Analyze user journeys, session duration, and engagement patterns to understand how users navigate through your application.

Applications Sessions

Analyze user journeys, session duration, and engagement patterns to understand how users navigate through your application.

The Sessions tab in Discover > Applications provides detailed insights into user behavior patterns, session duration, and navigation paths.
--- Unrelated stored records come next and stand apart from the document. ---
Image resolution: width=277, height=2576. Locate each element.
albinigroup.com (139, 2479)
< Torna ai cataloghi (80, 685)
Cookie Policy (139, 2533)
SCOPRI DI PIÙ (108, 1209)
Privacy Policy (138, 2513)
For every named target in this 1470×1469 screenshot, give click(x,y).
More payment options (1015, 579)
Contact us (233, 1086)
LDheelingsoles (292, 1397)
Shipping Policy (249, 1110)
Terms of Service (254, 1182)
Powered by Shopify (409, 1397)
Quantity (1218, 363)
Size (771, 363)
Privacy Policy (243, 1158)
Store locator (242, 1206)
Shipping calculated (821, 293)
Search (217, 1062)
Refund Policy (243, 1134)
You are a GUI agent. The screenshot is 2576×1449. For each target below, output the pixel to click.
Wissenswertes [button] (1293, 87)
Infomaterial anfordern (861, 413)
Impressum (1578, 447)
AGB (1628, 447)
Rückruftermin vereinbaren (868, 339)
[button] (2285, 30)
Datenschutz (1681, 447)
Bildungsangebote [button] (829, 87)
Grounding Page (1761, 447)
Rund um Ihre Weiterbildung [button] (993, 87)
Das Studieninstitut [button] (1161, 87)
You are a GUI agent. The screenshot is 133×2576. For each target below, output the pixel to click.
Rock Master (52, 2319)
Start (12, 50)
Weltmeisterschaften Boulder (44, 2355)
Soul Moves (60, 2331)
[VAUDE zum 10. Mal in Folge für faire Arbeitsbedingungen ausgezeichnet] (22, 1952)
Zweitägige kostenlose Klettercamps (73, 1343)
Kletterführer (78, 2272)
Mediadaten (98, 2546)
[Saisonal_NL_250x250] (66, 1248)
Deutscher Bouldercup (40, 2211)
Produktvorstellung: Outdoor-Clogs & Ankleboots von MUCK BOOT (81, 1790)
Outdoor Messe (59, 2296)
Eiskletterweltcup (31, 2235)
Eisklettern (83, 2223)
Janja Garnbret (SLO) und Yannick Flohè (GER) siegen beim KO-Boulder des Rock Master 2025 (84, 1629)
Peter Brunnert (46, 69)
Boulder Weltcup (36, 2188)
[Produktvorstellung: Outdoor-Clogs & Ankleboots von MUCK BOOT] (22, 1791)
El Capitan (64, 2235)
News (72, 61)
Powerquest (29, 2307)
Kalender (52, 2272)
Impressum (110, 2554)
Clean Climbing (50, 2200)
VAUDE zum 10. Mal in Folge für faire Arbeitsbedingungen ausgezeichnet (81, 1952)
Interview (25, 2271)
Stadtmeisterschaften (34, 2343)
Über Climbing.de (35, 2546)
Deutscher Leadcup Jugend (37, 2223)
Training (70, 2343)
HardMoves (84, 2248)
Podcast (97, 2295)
Understand how users interact with your application and identify drop-off points or problematic user flows.

Understanding Sessions and Views

What is a Session?

A session represents a period of continuous user activity. The scoping rules differ by platform:

Web

  • Tab-based: each browser tab creates a separate session, even for the same user
  • Maximum duration: sessions automatically end after 4 hours. If a user is actively browsing when the 4-hour limit is reached, a new session begins automatically
  • Independent tracking: multiple tabs from the same user are tracked as separate sessions

Mobile

  • App-install-based: one session per app install at a time — not per tab. Multiple app launches within the idle window join the same session.
  • Idle timeout: sessions roll over when the app stays backgrounded past the SDK’s idle threshold
  • Maximum duration: sessions also roll over when they exceed the configured max duration, matching web behavior

What is a View?

A view represents a discrete user-facing screen within a session.

Web

  • A view is a page load. Only actual page navigation creates new views — query parameter changes (e.g. /products?category=shoes/products?category=shirts) do not create new views.

Mobile

  • A view is a screen transition: Activity lifecycle on Android, view-controller lifecycle on iOS, NavigatorObserver push on Flutter, React Navigation state change on React Native. Screen name comes from the SDK’s automatic tracking or an explicit startView(name) call.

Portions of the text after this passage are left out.